TASK :: Only the lines from the one containing "Task: Add a new tab with plus button" through the end of the entries are to be copied, exactly and without pictures, please.

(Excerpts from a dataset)
============================================================

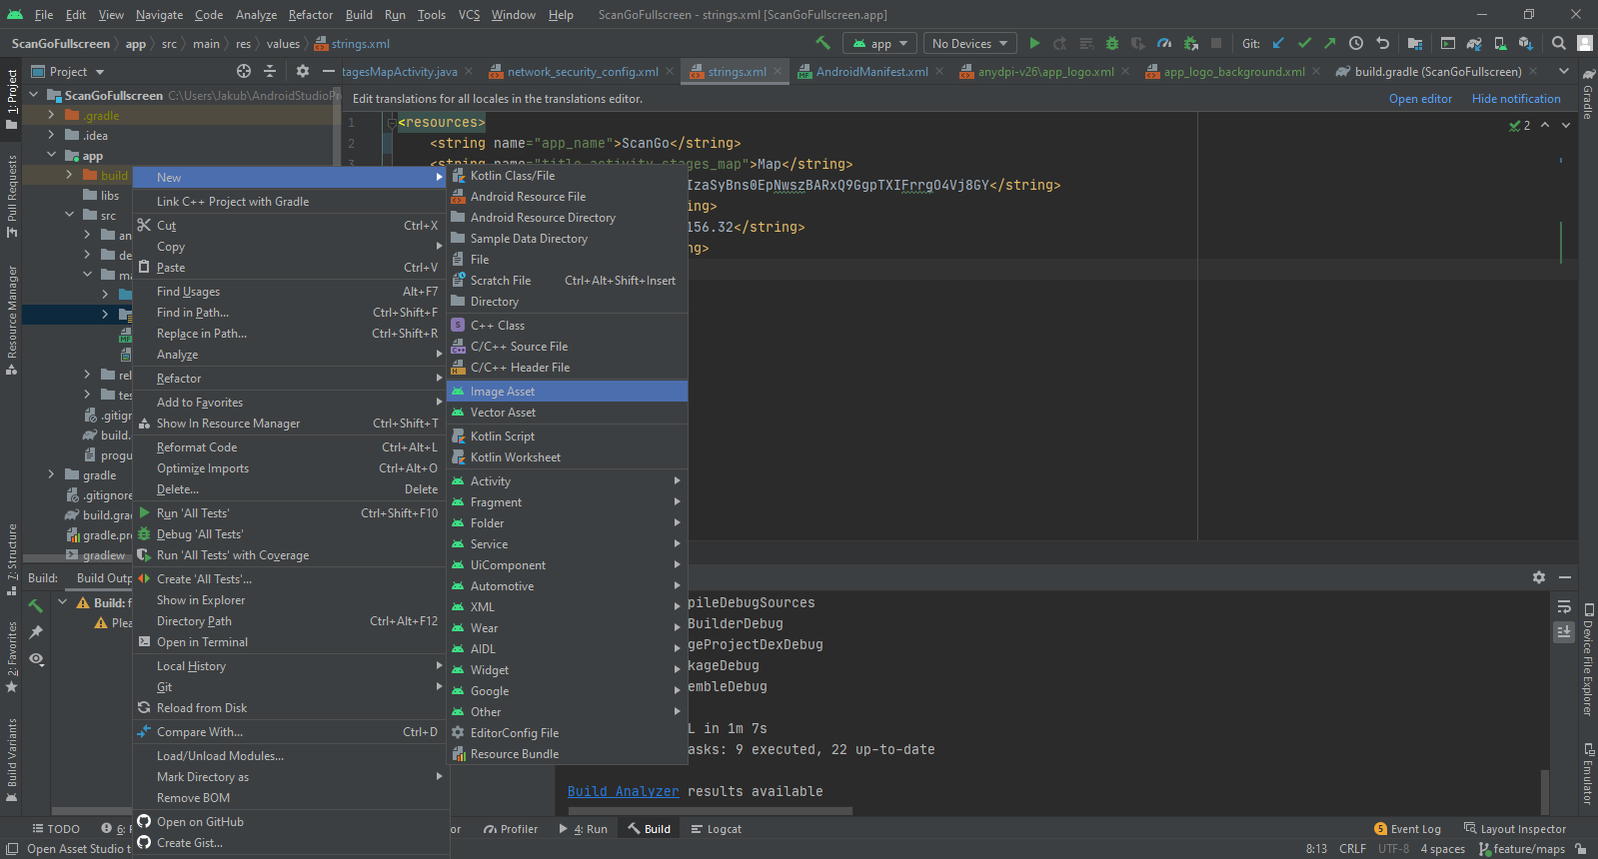Choose Vector Asset menu entry
This screenshot has width=1598, height=859.
503,413
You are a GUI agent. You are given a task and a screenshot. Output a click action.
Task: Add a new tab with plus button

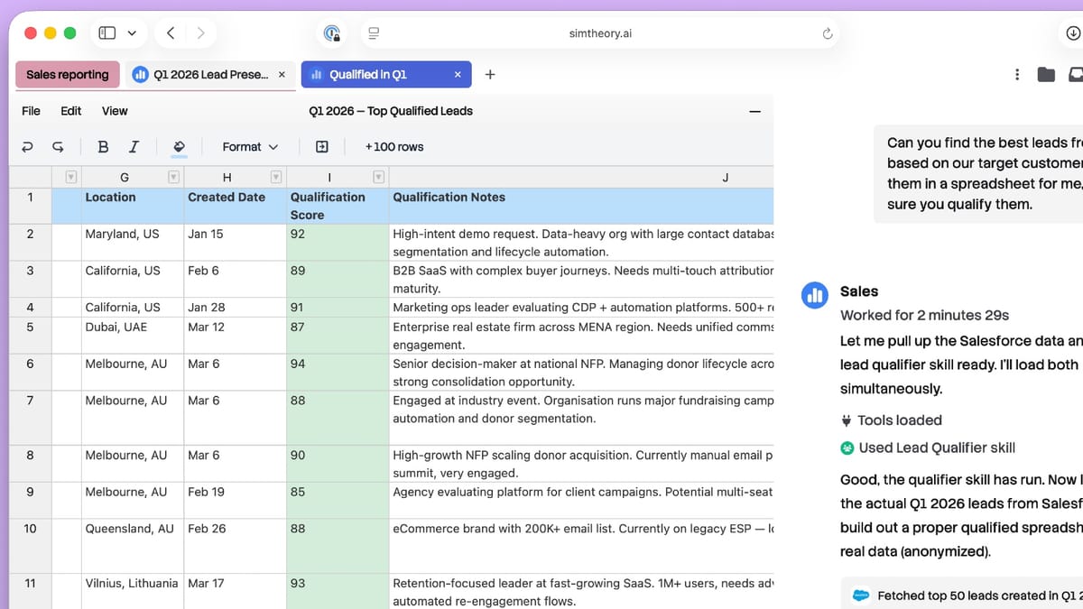(x=490, y=75)
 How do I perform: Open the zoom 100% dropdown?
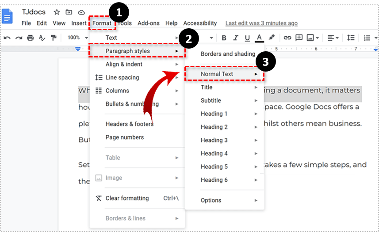(77, 38)
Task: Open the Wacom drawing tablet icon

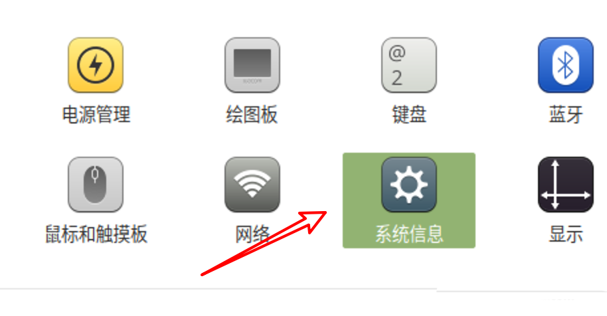Action: coord(252,65)
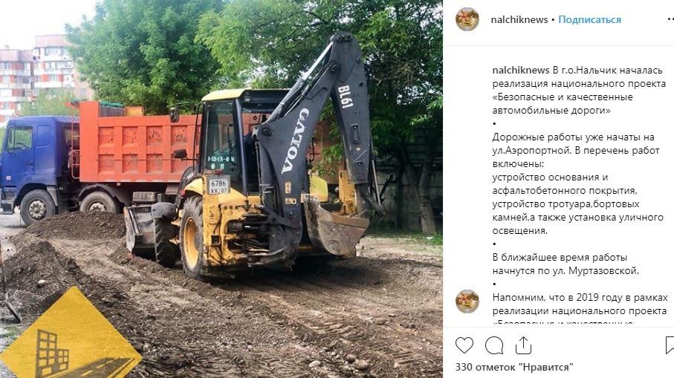Follow account via Подписаться link

[x=589, y=20]
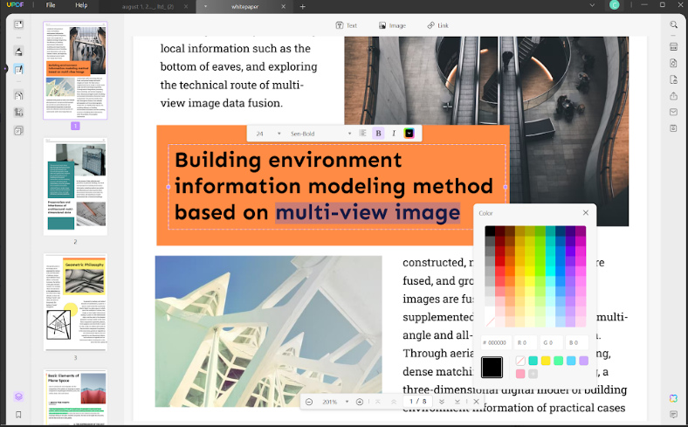Open the File menu
The width and height of the screenshot is (688, 427).
tap(51, 5)
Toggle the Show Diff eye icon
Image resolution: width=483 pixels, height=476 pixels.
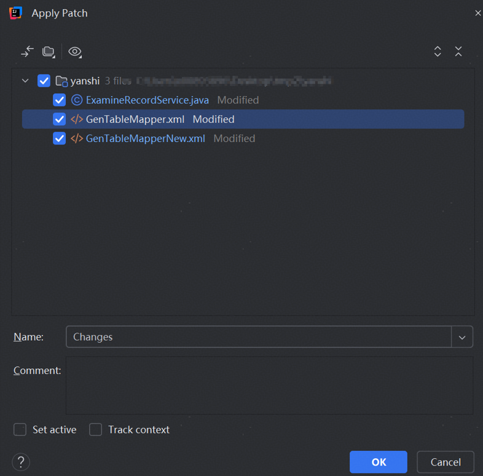point(75,52)
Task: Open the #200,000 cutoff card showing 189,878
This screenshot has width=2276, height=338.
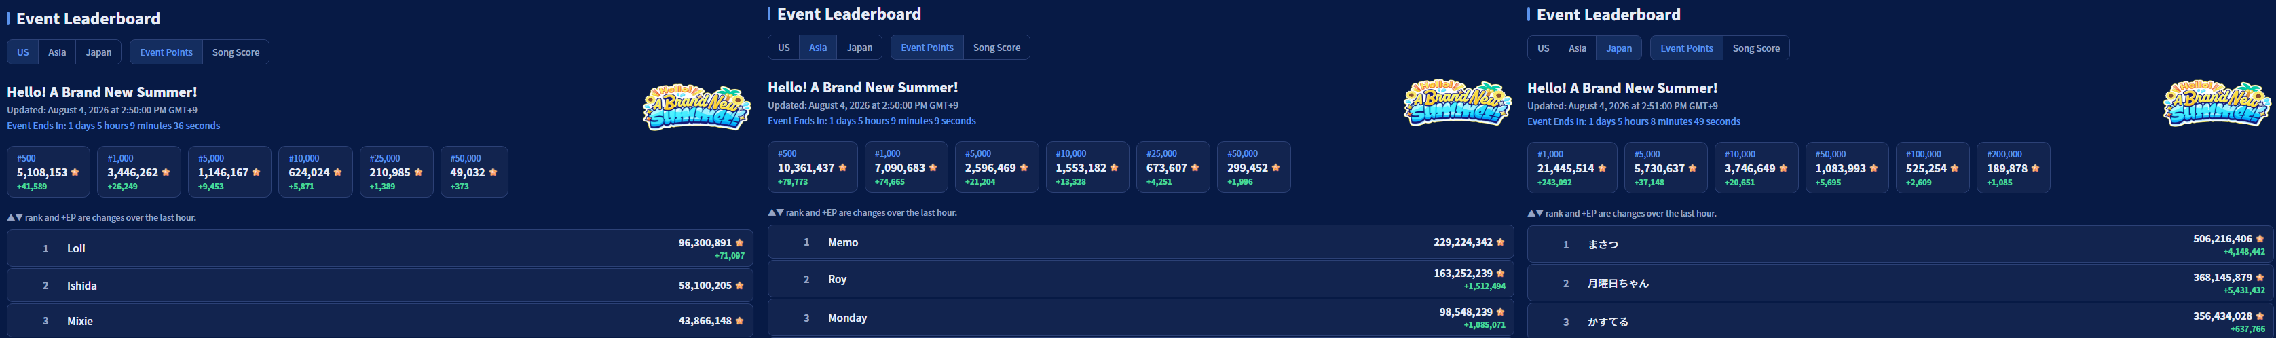Action: click(x=2013, y=168)
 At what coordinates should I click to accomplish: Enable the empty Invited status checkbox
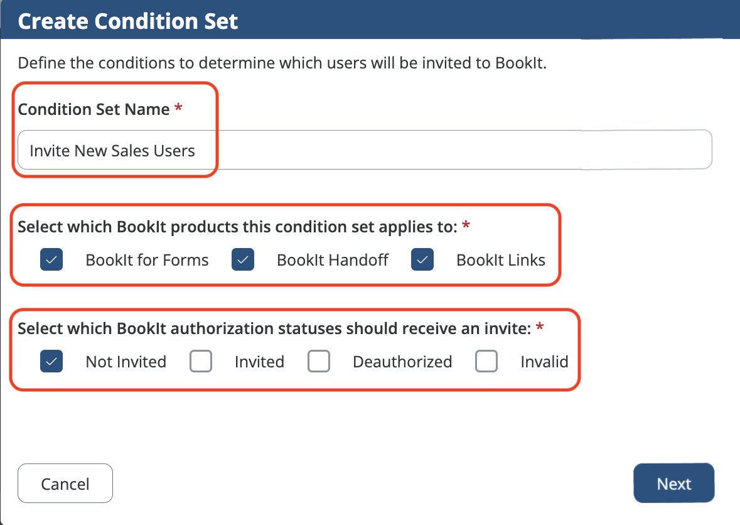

============================================================

THE COMPLETED TASK ::
Task: Add a new tab with plus button

(x=490, y=75)
 How do I perform: Open the zoom 100% dropdown?
(77, 38)
Task: Open the Wacom drawing tablet icon

Action: coord(252,65)
Follow account via Подписаться link

[x=589, y=20]
Open the File menu
The width and height of the screenshot is (688, 427).
tap(51, 5)
Toggle the Show Diff eye icon
Image resolution: width=483 pixels, height=476 pixels.
point(75,52)
Task: Open the #200,000 cutoff card showing 189,878
This screenshot has width=2276, height=338.
Action: click(x=2013, y=168)
 At what coordinates should I click to accomplish: Enable the empty Invited status checkbox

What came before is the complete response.